──────── Information supplied ────────

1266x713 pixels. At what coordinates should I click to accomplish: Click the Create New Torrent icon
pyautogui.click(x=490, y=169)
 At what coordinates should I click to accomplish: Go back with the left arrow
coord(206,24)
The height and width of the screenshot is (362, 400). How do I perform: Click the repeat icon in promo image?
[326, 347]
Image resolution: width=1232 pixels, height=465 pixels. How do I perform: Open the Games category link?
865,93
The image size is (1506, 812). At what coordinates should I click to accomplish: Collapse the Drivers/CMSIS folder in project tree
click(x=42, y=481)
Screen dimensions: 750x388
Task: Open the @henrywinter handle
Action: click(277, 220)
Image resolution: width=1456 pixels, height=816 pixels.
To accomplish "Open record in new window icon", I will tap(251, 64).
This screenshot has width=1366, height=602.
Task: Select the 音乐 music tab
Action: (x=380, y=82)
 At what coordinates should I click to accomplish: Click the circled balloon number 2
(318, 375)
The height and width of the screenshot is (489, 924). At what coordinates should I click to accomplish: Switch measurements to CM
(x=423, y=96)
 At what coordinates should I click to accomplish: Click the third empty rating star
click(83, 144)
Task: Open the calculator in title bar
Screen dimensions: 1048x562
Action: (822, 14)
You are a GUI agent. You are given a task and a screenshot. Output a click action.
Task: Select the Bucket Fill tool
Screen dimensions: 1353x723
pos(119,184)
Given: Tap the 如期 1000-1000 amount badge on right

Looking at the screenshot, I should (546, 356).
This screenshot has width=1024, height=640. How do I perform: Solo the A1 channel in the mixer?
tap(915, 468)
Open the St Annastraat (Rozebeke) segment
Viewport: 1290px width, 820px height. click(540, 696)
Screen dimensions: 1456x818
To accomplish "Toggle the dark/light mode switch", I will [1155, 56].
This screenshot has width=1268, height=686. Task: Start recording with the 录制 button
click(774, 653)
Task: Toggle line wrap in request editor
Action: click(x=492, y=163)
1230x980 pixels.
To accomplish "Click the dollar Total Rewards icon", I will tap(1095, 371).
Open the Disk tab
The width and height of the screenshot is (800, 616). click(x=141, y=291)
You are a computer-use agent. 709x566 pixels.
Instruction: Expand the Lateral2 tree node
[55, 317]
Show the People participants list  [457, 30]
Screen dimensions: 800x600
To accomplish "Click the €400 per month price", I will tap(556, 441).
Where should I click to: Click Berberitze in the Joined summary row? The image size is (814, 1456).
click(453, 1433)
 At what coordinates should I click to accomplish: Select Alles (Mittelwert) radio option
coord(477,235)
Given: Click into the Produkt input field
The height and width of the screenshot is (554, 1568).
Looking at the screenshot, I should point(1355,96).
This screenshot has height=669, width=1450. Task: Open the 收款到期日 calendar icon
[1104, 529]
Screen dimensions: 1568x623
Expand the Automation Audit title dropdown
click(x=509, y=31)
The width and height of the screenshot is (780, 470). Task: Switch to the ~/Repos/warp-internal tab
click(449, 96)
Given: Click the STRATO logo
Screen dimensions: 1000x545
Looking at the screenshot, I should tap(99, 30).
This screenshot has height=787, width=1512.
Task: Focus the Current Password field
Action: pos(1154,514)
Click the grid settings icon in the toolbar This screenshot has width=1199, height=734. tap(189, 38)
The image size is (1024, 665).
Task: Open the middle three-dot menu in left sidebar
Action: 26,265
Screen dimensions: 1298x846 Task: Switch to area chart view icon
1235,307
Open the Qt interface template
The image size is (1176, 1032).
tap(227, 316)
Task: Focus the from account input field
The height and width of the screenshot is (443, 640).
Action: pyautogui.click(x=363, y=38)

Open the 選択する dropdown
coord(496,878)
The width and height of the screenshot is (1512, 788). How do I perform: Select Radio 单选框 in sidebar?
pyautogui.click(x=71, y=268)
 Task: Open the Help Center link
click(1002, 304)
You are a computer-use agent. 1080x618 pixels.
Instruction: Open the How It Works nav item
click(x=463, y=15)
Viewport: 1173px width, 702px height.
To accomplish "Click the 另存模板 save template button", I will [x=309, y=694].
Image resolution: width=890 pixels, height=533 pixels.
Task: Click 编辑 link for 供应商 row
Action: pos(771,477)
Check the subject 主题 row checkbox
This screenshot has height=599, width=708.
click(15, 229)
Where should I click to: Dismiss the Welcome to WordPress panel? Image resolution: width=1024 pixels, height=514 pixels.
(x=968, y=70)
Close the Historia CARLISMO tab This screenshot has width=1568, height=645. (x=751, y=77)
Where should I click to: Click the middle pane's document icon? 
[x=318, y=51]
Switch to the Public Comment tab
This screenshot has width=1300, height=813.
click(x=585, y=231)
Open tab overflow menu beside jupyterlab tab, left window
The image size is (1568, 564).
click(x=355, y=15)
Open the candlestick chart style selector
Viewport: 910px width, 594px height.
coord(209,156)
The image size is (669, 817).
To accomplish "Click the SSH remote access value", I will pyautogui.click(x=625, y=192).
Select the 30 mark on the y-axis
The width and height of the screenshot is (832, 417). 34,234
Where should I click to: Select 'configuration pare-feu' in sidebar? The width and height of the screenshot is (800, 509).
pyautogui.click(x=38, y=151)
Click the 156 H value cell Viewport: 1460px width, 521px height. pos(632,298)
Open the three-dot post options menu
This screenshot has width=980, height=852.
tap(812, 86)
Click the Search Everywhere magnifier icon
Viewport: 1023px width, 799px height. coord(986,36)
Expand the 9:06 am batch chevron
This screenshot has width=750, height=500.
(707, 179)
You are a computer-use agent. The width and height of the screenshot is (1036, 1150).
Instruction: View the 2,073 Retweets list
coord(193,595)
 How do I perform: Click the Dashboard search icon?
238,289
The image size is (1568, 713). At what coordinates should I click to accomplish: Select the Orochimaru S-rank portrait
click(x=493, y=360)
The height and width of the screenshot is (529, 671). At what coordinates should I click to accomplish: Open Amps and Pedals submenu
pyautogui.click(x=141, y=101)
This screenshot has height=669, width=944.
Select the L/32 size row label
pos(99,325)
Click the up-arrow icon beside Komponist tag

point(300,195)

────────

◆ Required action: All of the data above should be transcribed exactly.

◆ Response to this exercise:
1266x713 pixels. At what coordinates should I click to accomplish: Click the Create New Torrent icon
pyautogui.click(x=490, y=169)
 At what coordinates should I click to accomplish: Go back with the left arrow
coord(206,24)
The height and width of the screenshot is (362, 400). How do I perform: Click the repeat icon in promo image?
[326, 347]
Image resolution: width=1232 pixels, height=465 pixels. How do I perform: Open the Games category link?
865,93
The image size is (1506, 812). At what coordinates should I click to accomplish: Collapse the Drivers/CMSIS folder in project tree
click(x=42, y=481)
Screen dimensions: 750x388
Task: Open the @henrywinter handle
Action: click(277, 220)
Image resolution: width=1456 pixels, height=816 pixels.
To accomplish "Open record in new window icon", I will tap(251, 64).
This screenshot has width=1366, height=602.
Task: Select the 音乐 music tab
Action: (x=380, y=82)
 At what coordinates should I click to accomplish: Click the circled balloon number 2
(318, 375)
The height and width of the screenshot is (489, 924). At what coordinates should I click to accomplish: Switch measurements to CM
(x=423, y=96)
 At what coordinates should I click to accomplish: Click the third empty rating star
click(83, 144)
Task: Open the calculator in title bar
Screen dimensions: 1048x562
Action: (822, 14)
You are a GUI agent. You are given a task and a screenshot. Output a click action.
Task: Select the Bucket Fill tool
Screen dimensions: 1353x723
pos(119,184)
Given: Tap the 如期 1000-1000 amount badge on right

Looking at the screenshot, I should (546, 356).
This screenshot has width=1024, height=640. How do I perform: Solo the A1 channel in the mixer?
tap(915, 468)
Open the St Annastraat (Rozebeke) segment
Viewport: 1290px width, 820px height. click(540, 696)
Screen dimensions: 1456x818
To accomplish "Toggle the dark/light mode switch", I will [1155, 56].
This screenshot has width=1268, height=686. Task: Start recording with the 录制 button
click(774, 653)
Task: Toggle line wrap in request editor
Action: click(x=492, y=163)
1230x980 pixels.
To accomplish "Click the dollar Total Rewards icon", I will tap(1095, 371).
Open the Disk tab
The width and height of the screenshot is (800, 616). click(x=141, y=291)
You are a computer-use agent. 709x566 pixels.
Instruction: Expand the Lateral2 tree node
[55, 317]
Show the People participants list  [457, 30]
Screen dimensions: 800x600
To accomplish "Click the €400 per month price", I will tap(556, 441).
Where should I click to: Click Berberitze in the Joined summary row? The image size is (814, 1456).
click(453, 1433)
 At what coordinates should I click to accomplish: Select Alles (Mittelwert) radio option
coord(477,235)
Given: Click into the Produkt input field
The height and width of the screenshot is (554, 1568).
Looking at the screenshot, I should point(1355,96).
This screenshot has height=669, width=1450. Task: Open the 收款到期日 calendar icon
[1104, 529]
Screen dimensions: 1568x623
Expand the Automation Audit title dropdown
click(x=509, y=31)
The width and height of the screenshot is (780, 470). Task: Switch to the ~/Repos/warp-internal tab
click(449, 96)
Given: Click the STRATO logo
Screen dimensions: 1000x545
Looking at the screenshot, I should tap(99, 30).
This screenshot has height=787, width=1512.
Task: Focus the Current Password field
Action: pos(1154,514)
Click the grid settings icon in the toolbar This screenshot has width=1199, height=734. tap(189, 38)
The image size is (1024, 665).
Task: Open the middle three-dot menu in left sidebar
Action: 26,265
Screen dimensions: 1298x846 Task: Switch to area chart view icon
1235,307
Open the Qt interface template
The image size is (1176, 1032).
tap(227, 316)
Task: Focus the from account input field
The height and width of the screenshot is (443, 640).
Action: pyautogui.click(x=363, y=38)

Open the 選択する dropdown
coord(496,878)
The width and height of the screenshot is (1512, 788). How do I perform: Select Radio 单选框 in sidebar?
pyautogui.click(x=71, y=268)
 Task: Open the Help Center link
click(1002, 304)
You are a computer-use agent. 1080x618 pixels.
Instruction: Open the How It Works nav item
click(x=463, y=15)
Viewport: 1173px width, 702px height.
To accomplish "Click the 另存模板 save template button", I will [x=309, y=694].
Image resolution: width=890 pixels, height=533 pixels.
Task: Click 编辑 link for 供应商 row
Action: pos(771,477)
Check the subject 主题 row checkbox
This screenshot has height=599, width=708.
click(15, 229)
Where should I click to: Dismiss the Welcome to WordPress panel? Image resolution: width=1024 pixels, height=514 pixels.
(x=968, y=70)
Close the Historia CARLISMO tab This screenshot has width=1568, height=645. (x=751, y=77)
Where should I click to: Click the middle pane's document icon? 
[x=318, y=51]
Switch to the Public Comment tab
This screenshot has width=1300, height=813.
click(x=585, y=231)
Open tab overflow menu beside jupyterlab tab, left window
The image size is (1568, 564).
click(x=355, y=15)
Open the candlestick chart style selector
Viewport: 910px width, 594px height.
coord(209,156)
The image size is (669, 817).
To accomplish "Click the SSH remote access value", I will pyautogui.click(x=625, y=192).
Select the 30 mark on the y-axis
The width and height of the screenshot is (832, 417). 34,234
Where should I click to: Select 'configuration pare-feu' in sidebar? The width and height of the screenshot is (800, 509).
pyautogui.click(x=38, y=151)
Click the 156 H value cell Viewport: 1460px width, 521px height. pos(632,298)
Open the three-dot post options menu
This screenshot has width=980, height=852.
tap(812, 86)
Click the Search Everywhere magnifier icon
Viewport: 1023px width, 799px height. coord(986,36)
Expand the 9:06 am batch chevron
This screenshot has width=750, height=500.
(707, 179)
You are a computer-use agent. The width and height of the screenshot is (1036, 1150).
Instruction: View the 2,073 Retweets list
coord(193,595)
 How do I perform: Click the Dashboard search icon?
238,289
The image size is (1568, 713). At what coordinates should I click to accomplish: Select the Orochimaru S-rank portrait
click(x=493, y=360)
The height and width of the screenshot is (529, 671). At what coordinates should I click to accomplish: Open Amps and Pedals submenu
pyautogui.click(x=141, y=101)
This screenshot has height=669, width=944.
Select the L/32 size row label
pos(99,325)
Click the up-arrow icon beside Komponist tag

point(300,195)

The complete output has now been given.